We were enjoying Chicken Souvlaki Wraps the other night and I was finished eating, but still picking at the leftovers. A bite of chicken, a bite of olive, with some feta cheese - YUM! I thought I would have to make a chicken dish with these companions.
I search the Internet, but didn't come up with anything that quite had the flavors that I wanted. Too many recipes with green olives - YUCK!
I've tried a few recipes before that call for flouring the chicken and frying it in a small amount of oil before baking it. Its a good way to add flavoring and a little crispiness to the chicken. Adding oregano and lemon gives it a yummy Greek flavor.

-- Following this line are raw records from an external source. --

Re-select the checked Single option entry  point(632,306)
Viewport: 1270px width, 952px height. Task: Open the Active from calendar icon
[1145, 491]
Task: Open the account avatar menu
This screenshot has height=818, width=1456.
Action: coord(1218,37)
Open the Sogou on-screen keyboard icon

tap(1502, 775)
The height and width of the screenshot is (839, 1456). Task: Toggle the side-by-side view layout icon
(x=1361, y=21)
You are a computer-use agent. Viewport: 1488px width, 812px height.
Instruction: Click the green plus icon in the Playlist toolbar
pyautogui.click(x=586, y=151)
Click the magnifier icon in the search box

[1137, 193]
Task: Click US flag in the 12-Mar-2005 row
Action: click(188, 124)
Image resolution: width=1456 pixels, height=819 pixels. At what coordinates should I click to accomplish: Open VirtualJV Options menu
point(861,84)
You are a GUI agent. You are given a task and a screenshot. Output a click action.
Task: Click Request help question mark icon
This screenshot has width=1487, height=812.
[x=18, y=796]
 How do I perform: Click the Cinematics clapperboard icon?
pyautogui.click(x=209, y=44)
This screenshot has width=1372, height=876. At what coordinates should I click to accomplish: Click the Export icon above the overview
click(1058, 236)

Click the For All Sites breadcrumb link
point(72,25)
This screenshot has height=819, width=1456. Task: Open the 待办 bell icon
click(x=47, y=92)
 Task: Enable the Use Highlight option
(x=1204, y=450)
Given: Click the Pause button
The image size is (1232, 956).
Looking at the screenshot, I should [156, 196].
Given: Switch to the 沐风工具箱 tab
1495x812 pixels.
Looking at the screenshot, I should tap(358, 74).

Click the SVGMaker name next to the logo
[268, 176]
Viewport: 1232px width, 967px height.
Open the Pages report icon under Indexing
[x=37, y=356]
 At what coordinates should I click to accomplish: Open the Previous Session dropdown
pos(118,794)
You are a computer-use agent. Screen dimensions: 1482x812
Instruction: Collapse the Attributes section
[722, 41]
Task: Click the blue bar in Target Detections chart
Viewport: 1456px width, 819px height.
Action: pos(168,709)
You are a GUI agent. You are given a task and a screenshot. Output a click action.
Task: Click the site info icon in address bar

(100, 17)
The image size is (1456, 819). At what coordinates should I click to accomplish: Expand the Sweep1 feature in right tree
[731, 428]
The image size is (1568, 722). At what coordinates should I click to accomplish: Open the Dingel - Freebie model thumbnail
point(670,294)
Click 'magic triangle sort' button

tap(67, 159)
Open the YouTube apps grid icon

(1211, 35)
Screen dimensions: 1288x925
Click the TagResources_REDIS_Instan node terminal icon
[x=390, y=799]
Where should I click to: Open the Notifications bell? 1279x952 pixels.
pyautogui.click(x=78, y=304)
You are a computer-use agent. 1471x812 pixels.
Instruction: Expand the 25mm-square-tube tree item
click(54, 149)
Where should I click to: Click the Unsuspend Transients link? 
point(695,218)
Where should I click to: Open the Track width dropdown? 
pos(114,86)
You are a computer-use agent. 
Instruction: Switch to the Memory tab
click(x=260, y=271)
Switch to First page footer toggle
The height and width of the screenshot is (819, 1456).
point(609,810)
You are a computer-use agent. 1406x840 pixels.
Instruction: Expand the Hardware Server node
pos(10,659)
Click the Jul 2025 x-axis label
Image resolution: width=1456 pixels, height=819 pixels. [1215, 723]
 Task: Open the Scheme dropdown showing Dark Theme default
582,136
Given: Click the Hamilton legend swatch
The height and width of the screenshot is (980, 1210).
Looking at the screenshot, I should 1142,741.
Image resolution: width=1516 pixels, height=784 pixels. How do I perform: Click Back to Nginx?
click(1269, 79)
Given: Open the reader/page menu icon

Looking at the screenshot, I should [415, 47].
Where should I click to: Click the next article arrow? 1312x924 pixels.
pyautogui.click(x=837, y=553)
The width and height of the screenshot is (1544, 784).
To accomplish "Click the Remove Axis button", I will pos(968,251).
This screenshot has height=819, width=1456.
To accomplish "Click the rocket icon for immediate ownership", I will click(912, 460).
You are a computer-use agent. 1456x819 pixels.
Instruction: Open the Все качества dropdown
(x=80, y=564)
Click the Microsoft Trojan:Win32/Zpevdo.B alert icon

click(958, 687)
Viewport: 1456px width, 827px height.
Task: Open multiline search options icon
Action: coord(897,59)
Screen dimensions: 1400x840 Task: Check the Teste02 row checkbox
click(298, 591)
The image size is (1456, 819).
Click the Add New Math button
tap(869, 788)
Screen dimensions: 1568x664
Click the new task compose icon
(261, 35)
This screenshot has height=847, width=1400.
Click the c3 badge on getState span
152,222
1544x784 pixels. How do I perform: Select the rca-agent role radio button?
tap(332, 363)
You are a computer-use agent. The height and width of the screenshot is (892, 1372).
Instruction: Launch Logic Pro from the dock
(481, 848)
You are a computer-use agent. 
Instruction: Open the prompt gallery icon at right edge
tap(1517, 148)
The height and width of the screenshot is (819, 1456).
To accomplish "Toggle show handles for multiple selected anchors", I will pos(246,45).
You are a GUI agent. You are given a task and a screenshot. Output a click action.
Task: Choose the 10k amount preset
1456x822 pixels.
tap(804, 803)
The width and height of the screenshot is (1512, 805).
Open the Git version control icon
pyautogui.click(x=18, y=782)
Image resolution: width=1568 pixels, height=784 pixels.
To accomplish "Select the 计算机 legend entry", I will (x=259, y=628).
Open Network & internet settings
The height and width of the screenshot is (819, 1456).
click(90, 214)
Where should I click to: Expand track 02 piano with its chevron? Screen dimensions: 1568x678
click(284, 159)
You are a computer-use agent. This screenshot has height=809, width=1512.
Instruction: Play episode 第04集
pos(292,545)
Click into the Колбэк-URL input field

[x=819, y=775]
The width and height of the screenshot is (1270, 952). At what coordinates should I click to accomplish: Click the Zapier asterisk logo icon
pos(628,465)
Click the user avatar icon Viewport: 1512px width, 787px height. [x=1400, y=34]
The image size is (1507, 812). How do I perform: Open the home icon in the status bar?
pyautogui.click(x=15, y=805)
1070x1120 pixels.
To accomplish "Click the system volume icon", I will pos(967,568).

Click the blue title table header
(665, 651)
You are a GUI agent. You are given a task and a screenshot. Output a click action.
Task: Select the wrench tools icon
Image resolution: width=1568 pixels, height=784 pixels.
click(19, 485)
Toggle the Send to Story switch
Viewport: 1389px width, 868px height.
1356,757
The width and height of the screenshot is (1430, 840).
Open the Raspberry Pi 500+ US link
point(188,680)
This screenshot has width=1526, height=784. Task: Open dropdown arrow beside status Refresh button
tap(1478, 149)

Sorry the picture is so bad, I was so excited to try the chicken that I forgot to take it until I was half way through. Also, the Boy was just starving. He was all "Mom, I already finished the (whole) pear you gave me 2 seconds ago." Seriously, he doesn't chew. "Forget the pictures and put some food on my tray! NOW!" I suspect they aren't feeing him at daycare. OK, confession, he can't actually talk yet, so that is my interpretation of the pointing, grunting and yelling, but I'm pretty sure I nailed his main point.
Chicken with Kalamata Olives and Feta
4 boneless, skinless chicken breast
1/4 cup rice flour
1 tsp oregano
1/2 tsp garlic powder
2 Tbls olive oil
1 lemon, juiced, plus 1 tsp zest
1/4 cup chicken broth
1/4 cup Kalamata olives, roughly chopped
1/2 - 1 cup feta cheese, crumbled
Combine flour, oregano, garlic powder and lemon zest. Rinse chicken and coat in flour mixture. Heat oil in a skillet on medium-high heat. Place chicken in hot pan and fry until both sides are brown, about 3-4 minutes each side.
Transfer chicken to a baking dish. Squeeze lemon juice into the chicken broth and pour into hot skillet. Scrape the bottom of the skillet to get any flavor bits off. Pour the hot chicken broth/lemon juice mixture over the chicken and bake, covered, at 375 degrees for 25-30 minutes. Sprinkle olives and feta cheese over the chicken and put back into the oven for 10 minutes.